(Text for analysis)
++++++

Another key element of the bee’s communication are the pheromones, a mixture of chemical substances released by the bees that can cause changes in the physiology and behaviour of the rest. Bees perceive pheromones through their olfactory system, which is placed on the antennas.

Queen bee’s and larva’s pheromones keep workers stimulated to do all their tasks. Honey bees rely on pheromones for nearly all behaviours, including mating, alarm, defence, orientation, kin and colony recognition, food production, and other colony activities.

If there is a lack of pheromones due to aging or illness of the queen bee, workers become demoralized and they can even give up taking care of the hive. When this happens, the swarm usually creates a new queen and replaces the old one.

What do bees eat?

Bees feed on nectar and pollen collected by older worker bees. Some gather nectar, which they store in an elastic pouch in the gut known as ‘honey stomach’; others collect pollen grains, packing them in ‘pollen baskets’ on their rear legs. Loaded to capacity, they return to the colony where nectar-carriers pass their load to ‘receiver bees’ to store as honey, while pollen-bearers offload their hauls into cells to form what’s known as beebread. ‘Nurse bees’employ both to keep the colony fed, and have the job of transforming pollen into royal jelly.

Worker and drone larvae are fed on royal jelly for the first three days of life. After this, only the bees chosen to become queens will keep feeding on royal jelly, while the rest will get pollen and nectar or honey. Drones, have such a short tongue that they are not able to suck the nectar. They feed themselves from the honey and beebread of the hive.

Basic energy requirements are met by nectar, which provides the carbohydrate bees need for activities such as flight. Pollen provides proteins, fats and lipids plus an assortment of vitamins and minerals.

Mount Teide

Source: Obdulio Obduliez

Are they endangered?

Canary Islands are one of the regions in Spain with the highest number of threatened plants. There are 247 canary species in the maximum risk category, according to the last Red List of the Threatened Flora of Spain (2008). One of the five most repeated genus of this list is Argyranthemum, but fortunately Argyranthemum tenerifae (Teide Daisy) is not included in it.

The Canary Black Bee has suffered a large number of crossbreeding with foreign bees brought to the Canary Islands. In addition, since 2009 the Canary Black Bee population has strongly decreased due to the attacks of a wasp known as the beewolf.

This new hybrid bee species is more aggressive and has put the Canary Black Bee in risk of extinction. In 2001 the Canary Islands Government started a plan for conservation, recovery and selection of this species in La Palma. It was later implemented in Fuerteventura, Lanzarote, and more recently in Gran Canaria. In these islands it is only permitted the beekeeping of this species.

Its natural habitat is in China, India, and Indonesia. It was introduced in Europe through France, and to the Canary Islands through Spain.

Female beewolves, that double the size of the Canary Black Bee, constantly capture Canary Black Bees(or other bees) and put them into cavities that they build on sandy ground areas. In each of them there is an egg, so when it becomes a wasp larva it feeds on the bee captured.A single beewolf can kill up to 10bees per day. This means that an attack of 300 wasps can massacre 3,000 bees.

Moreover, all over the world bees are dying from a variety of factors: pesticides, drought, habitat destruction, nutrition deficit, air pollution, and global warming. Humans are largely responsible for the two most prominent causes: pesticides and habitat loss.

Did you know?

  • The scientific name Apis mellifera means ‘honey-carrying bee’ in Latin.
  • Bees came to the Canary Islands before humans.
  • It is the only insect that produces food eaten by man.
  • Each Canary Black Bee can produce up to 15 kg of honey every year.
  • Except for the queen, all of a colony’s workers are replaced about every few months.
  • They fly at a speed of around 25km/h and beat their wings 200 times per second.
  • The European Commission has set up the ‘Beekeeping and ApisBiodiversity in Europe’ (BABE) project, which aims to conserve local subspecies of Apis mellifera, and to maintain the genetic uniqueness of local populations.

++++++

(What you need to do) In the text about bees, rewrite the part starting with "Moreover, all over" and going on through "times per second.", changing "pesticides" to "insecticides".

++++++

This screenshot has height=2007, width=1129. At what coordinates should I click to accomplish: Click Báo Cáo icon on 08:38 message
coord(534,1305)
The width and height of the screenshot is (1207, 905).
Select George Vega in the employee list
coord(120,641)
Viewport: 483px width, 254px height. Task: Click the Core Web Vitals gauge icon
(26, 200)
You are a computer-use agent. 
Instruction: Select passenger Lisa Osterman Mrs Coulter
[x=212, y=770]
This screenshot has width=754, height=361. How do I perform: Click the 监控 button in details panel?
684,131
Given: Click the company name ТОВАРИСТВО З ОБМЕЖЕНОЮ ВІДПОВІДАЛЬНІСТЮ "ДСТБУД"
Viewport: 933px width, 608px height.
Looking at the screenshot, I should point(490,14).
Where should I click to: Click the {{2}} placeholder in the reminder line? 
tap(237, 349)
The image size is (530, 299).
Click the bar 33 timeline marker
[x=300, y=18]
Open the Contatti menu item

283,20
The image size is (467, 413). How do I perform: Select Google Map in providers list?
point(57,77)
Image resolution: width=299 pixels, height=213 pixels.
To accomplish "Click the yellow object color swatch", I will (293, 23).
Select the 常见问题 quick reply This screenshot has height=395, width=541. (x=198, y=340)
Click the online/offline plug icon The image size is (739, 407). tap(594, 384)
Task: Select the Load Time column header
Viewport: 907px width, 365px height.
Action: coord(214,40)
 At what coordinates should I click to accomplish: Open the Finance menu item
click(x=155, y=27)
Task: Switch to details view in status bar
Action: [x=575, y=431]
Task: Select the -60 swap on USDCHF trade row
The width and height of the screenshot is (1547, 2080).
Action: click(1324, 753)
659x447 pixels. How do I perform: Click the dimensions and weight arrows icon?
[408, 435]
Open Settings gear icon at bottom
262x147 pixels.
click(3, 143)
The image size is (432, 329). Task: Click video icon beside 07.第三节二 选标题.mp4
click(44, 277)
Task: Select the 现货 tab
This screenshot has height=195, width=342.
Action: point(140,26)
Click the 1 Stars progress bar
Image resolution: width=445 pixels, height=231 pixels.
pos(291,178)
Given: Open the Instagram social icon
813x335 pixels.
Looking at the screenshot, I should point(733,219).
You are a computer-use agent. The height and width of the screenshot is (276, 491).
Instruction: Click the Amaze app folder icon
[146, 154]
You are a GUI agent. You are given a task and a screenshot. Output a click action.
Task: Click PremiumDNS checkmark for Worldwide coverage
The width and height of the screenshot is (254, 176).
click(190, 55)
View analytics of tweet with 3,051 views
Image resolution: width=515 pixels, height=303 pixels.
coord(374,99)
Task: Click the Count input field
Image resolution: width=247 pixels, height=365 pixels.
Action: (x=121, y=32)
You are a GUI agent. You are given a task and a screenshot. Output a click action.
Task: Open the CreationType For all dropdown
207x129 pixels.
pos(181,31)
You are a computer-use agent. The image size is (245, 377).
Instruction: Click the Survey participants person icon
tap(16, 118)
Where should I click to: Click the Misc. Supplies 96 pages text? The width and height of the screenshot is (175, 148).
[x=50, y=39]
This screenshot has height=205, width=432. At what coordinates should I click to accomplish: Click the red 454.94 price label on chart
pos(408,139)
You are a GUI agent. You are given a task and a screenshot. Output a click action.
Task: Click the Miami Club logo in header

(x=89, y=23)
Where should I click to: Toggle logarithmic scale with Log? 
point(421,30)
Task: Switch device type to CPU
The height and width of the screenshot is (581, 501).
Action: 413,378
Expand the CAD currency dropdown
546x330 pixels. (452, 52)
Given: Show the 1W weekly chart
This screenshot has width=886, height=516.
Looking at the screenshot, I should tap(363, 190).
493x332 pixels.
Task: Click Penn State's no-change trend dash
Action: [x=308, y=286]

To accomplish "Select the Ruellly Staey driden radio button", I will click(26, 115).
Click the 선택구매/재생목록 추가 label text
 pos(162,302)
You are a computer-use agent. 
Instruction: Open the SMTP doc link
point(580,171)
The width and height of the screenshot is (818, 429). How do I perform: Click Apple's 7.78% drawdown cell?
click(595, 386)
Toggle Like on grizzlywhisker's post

++++++

(Result for this task)
Moreover, all over the world bees are dying from a variety of factors: insecticides, drought, habitat destruction, nutrition deficit, air pollution, and global warming. Humans are largely responsible for the two most prominent causes: insecticides and habitat loss.

Did you know?

  • The scientific name Apis mellifera means ‘honey-carrying bee’ in Latin.
  • Bees came to the Canary Islands before humans.
  • It is the only insect that produces food eaten by man.
  • Each Canary Black Bee can produce up to 15 kg of honey every year.
  • Except for the queen, all of a colony’s workers are replaced about every few months.
  • They fly at a speed of around 25km/h and beat their wings 200 times per second.